Not surprisingly, Tan also suffers from depression, for which she takes antidepressants. Although she felt she would have made a good parent, the primary reason she chose to forego motherhood was her fear that she would pass on a genetic legacy of mental instability. Her maternal grandmother died by suicide, her mother frequently threatened to take her own life, and Tan also struggled with suicidal thoughts. She believed that surrendering to her maternal instincts would have condemned her progeny to a similar fate.
Although Tan’s writing has received negative reviews from some critics for the way in which she portrays Chinese culture, she remains unapologetic. Sau-ling Cynthia Wong, a professor at Berkeley, wrote that Tan's novels "appear to possess the authority of authenticity but are often products of the American-born writer's own heavily mediated understanding of things Chinese." She claimed that the popularity of Tan's work is attributable to Western consumers "who find her work comforting in its reproduction of stereotypical images." Author Frank Chin has said that the storylines of her novels "demonstrate a vested interest in casting Chinese men in the worst possible light," accusing the author of "pandering to the popular imagination" of Westerners regarding Chinese culture.
Despite such harsh receptions, Amy Tan has persevered, admitting that her works are not intended to be viewed as representative of general Chinese/Asian-American experiences.
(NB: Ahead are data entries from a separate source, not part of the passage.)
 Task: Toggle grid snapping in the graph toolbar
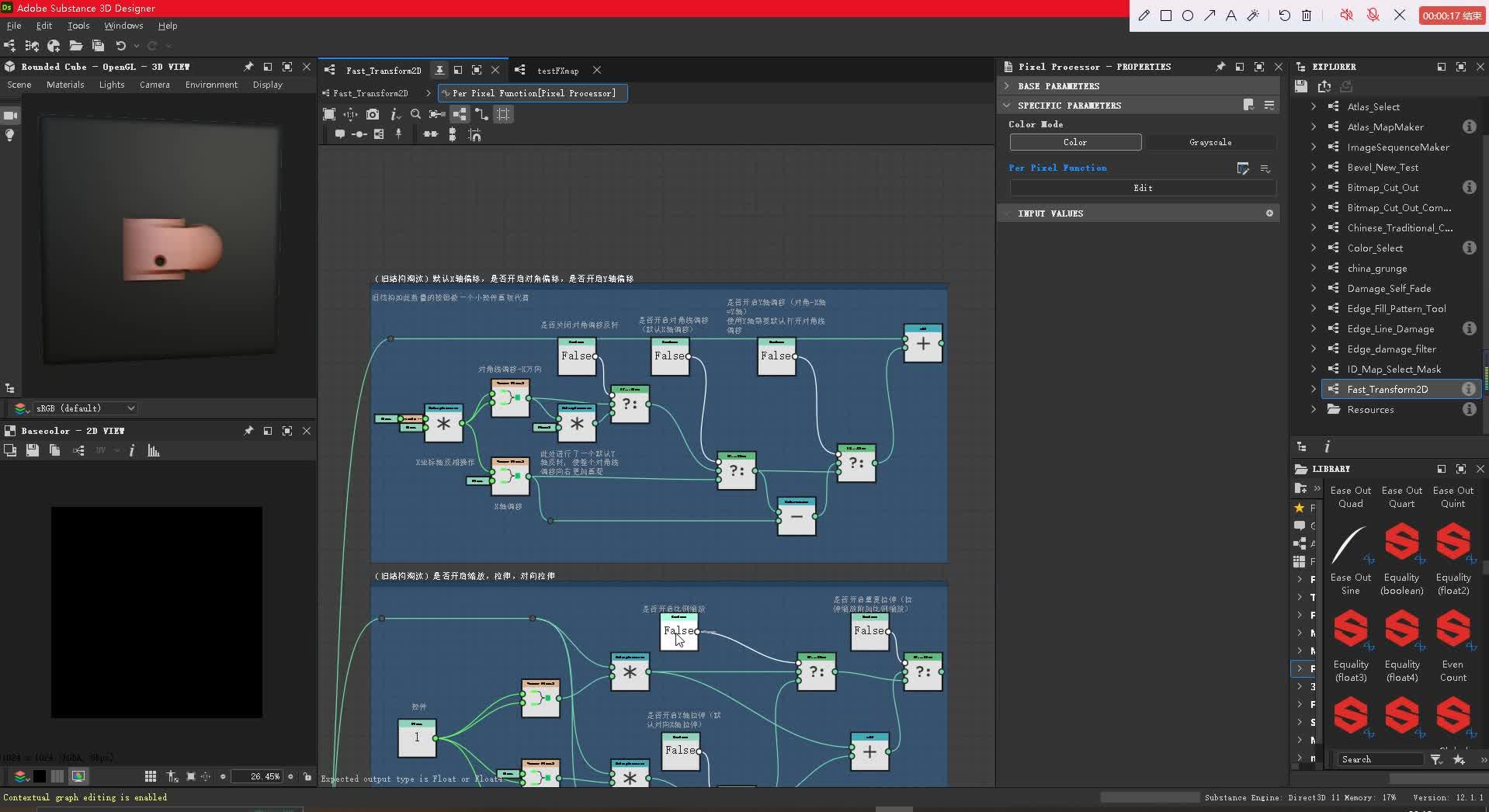503,114
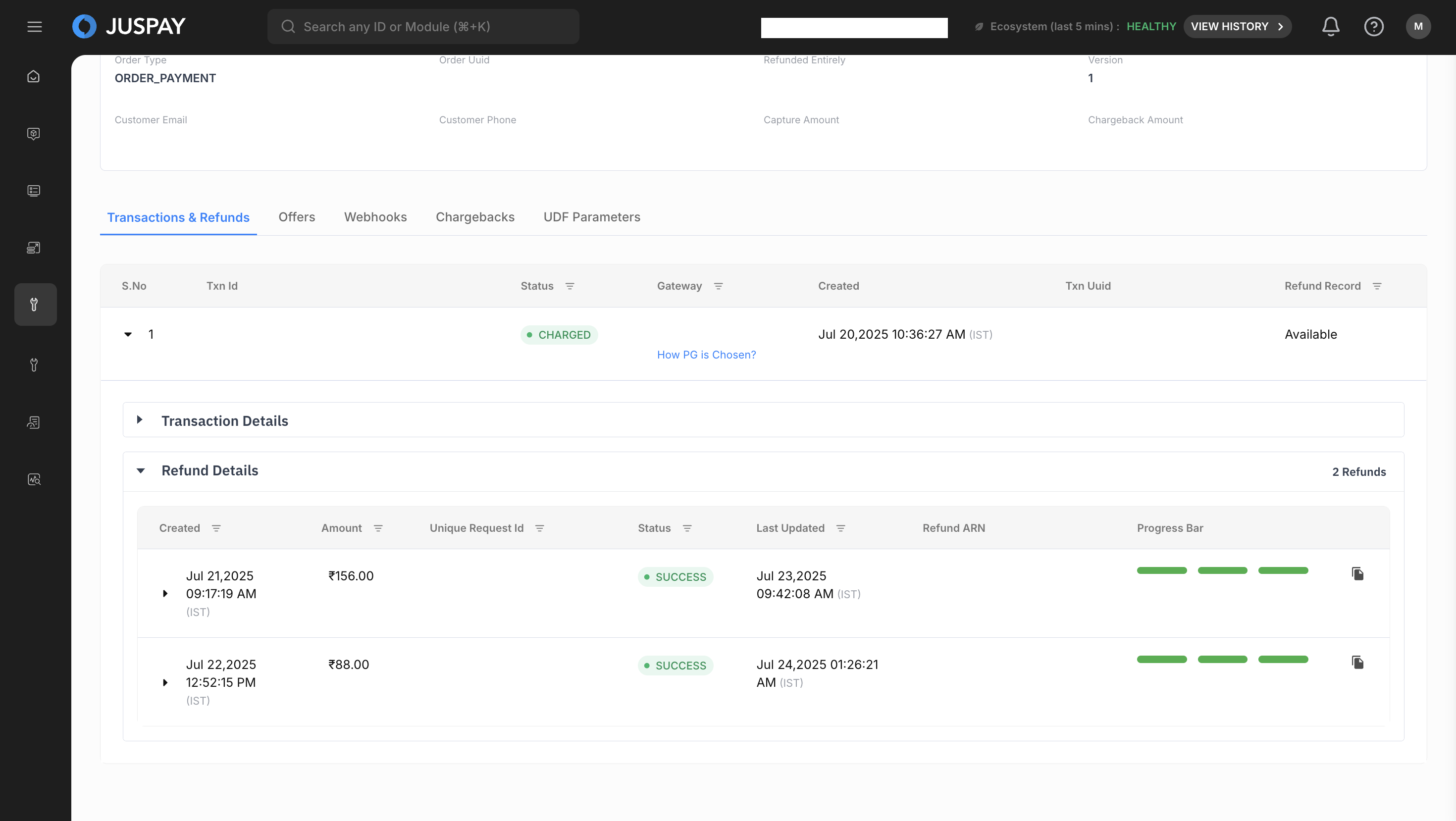Filter the refund Amount column
The image size is (1456, 821).
click(378, 528)
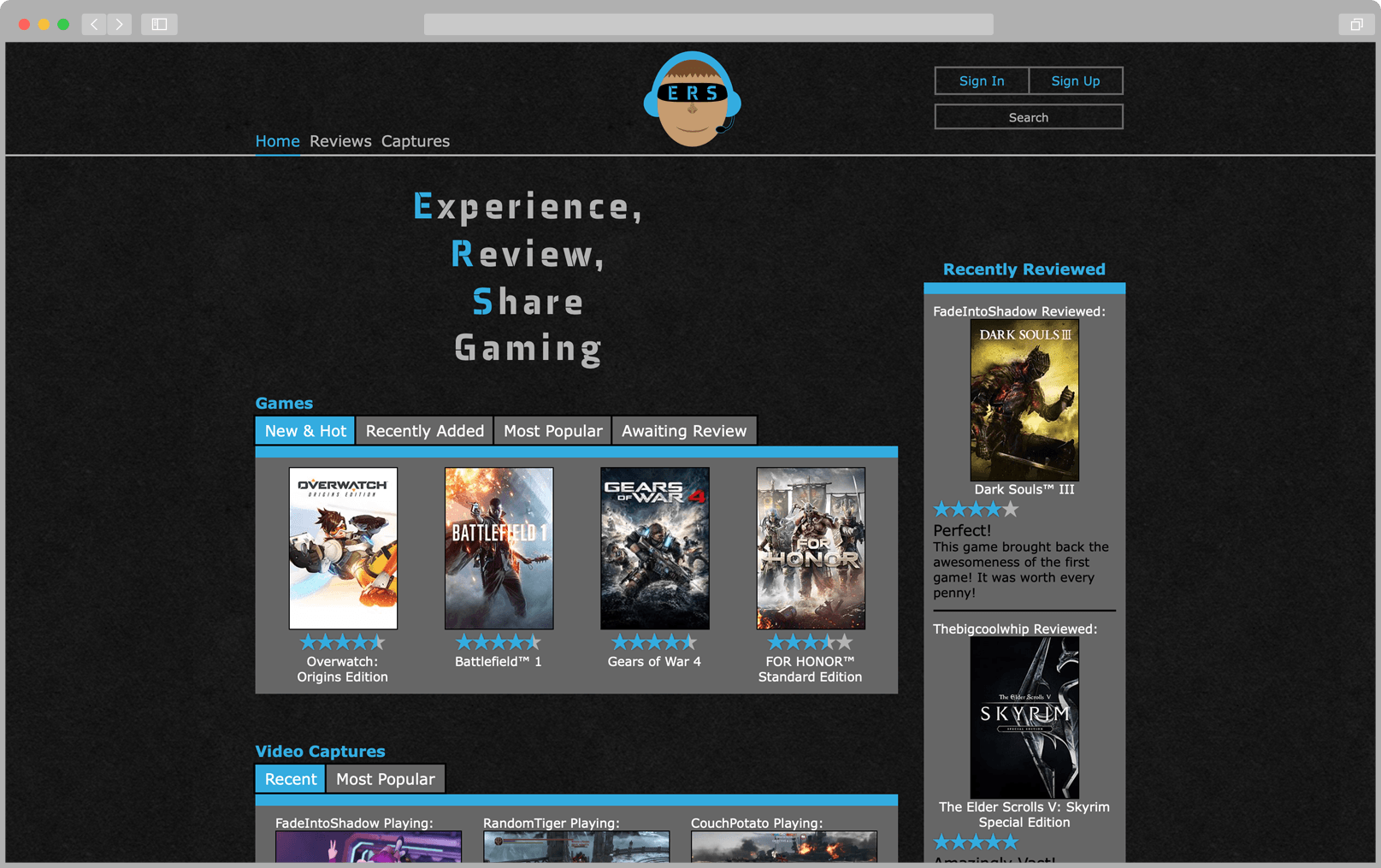Viewport: 1381px width, 868px height.
Task: Open the Captures navigation menu item
Action: pyautogui.click(x=416, y=141)
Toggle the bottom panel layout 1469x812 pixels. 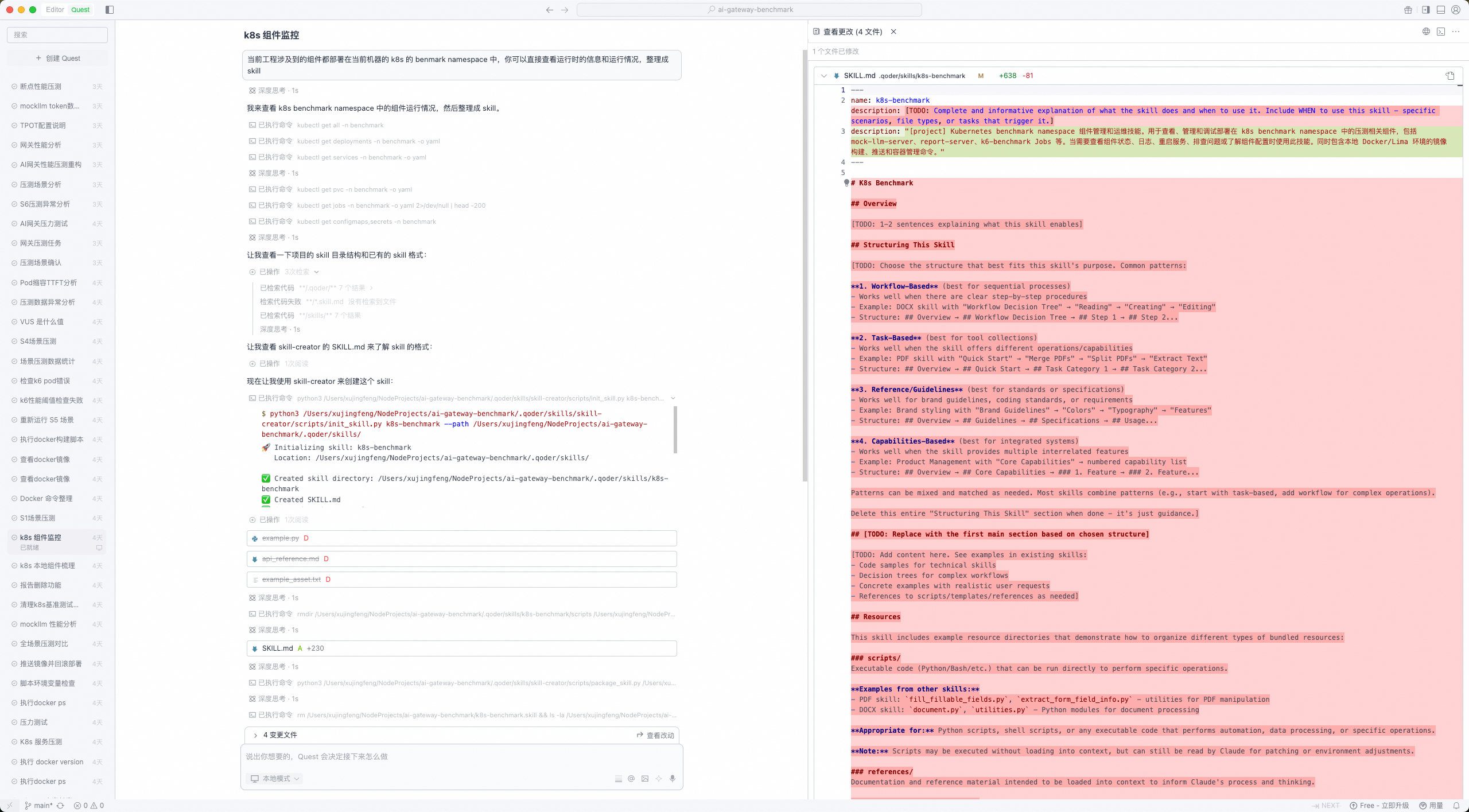[1441, 10]
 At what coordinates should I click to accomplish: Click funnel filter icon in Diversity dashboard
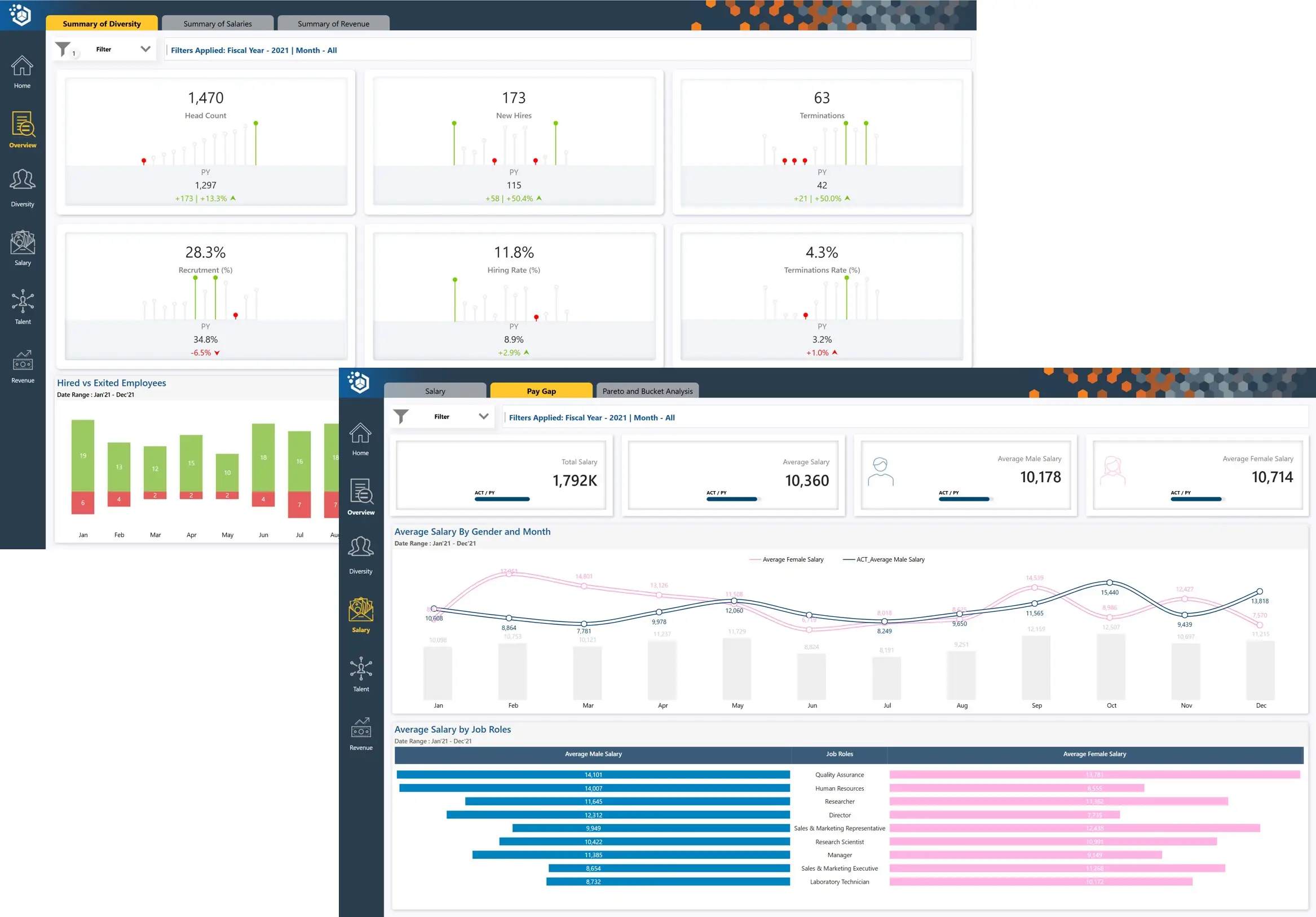[63, 49]
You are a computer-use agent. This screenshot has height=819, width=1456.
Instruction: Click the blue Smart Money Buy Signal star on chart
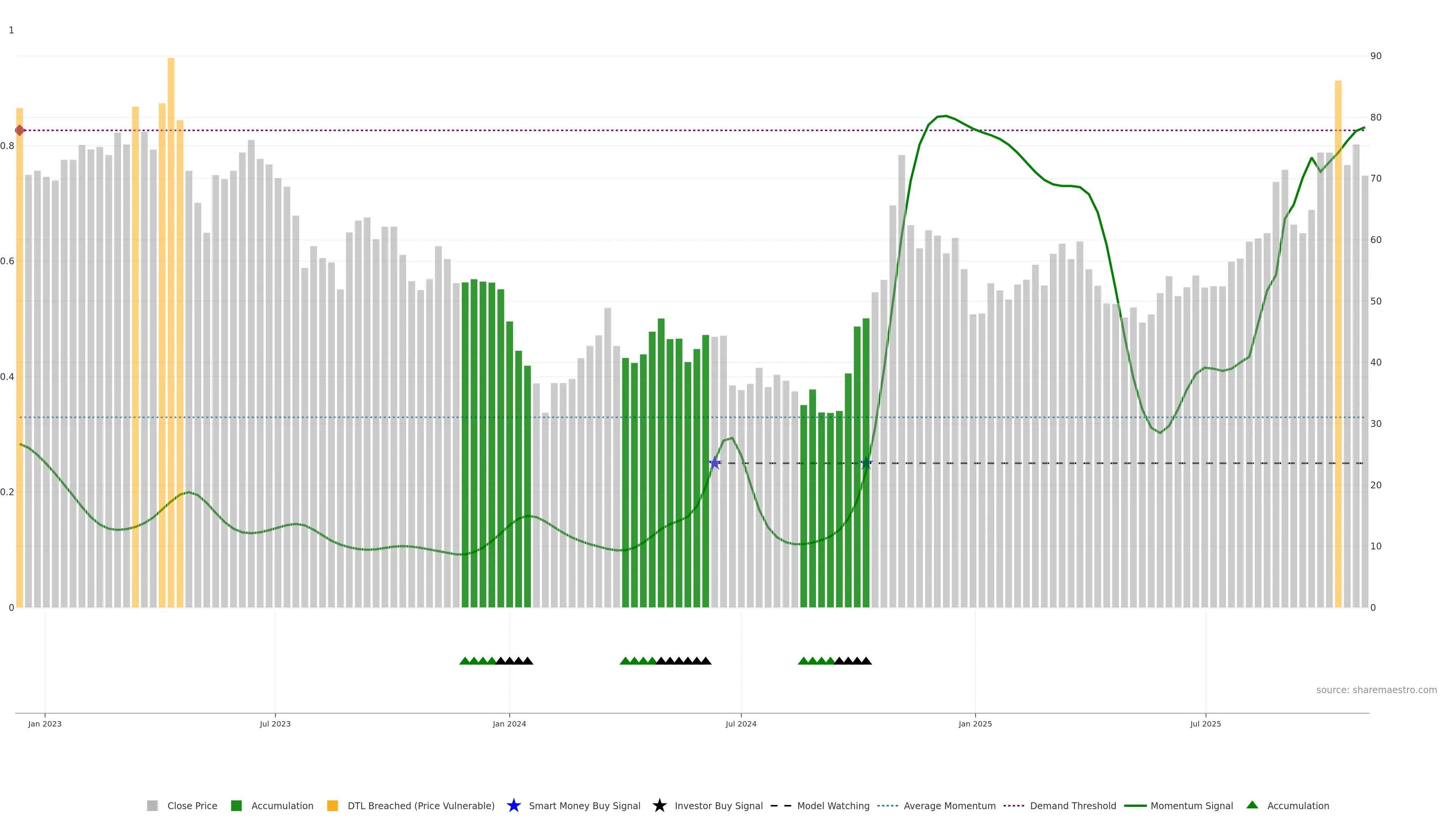click(714, 463)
She knows that, as an American Chinese, she has her feet grounded in two distinct cultures, and appealing to both equally would be virtually impossible. She chose to slant her characterizations and storylines toward the only country she has ever known as “home.”
To this day, Tan resides near San Francisco in Sausalito, California, with her husband of fifty years, in a house they designed "to feel open and airy, like a tree house, but also to be a place where we could live comfortably into old age." She is, after all, not only a pragmatist but also a philanthropist.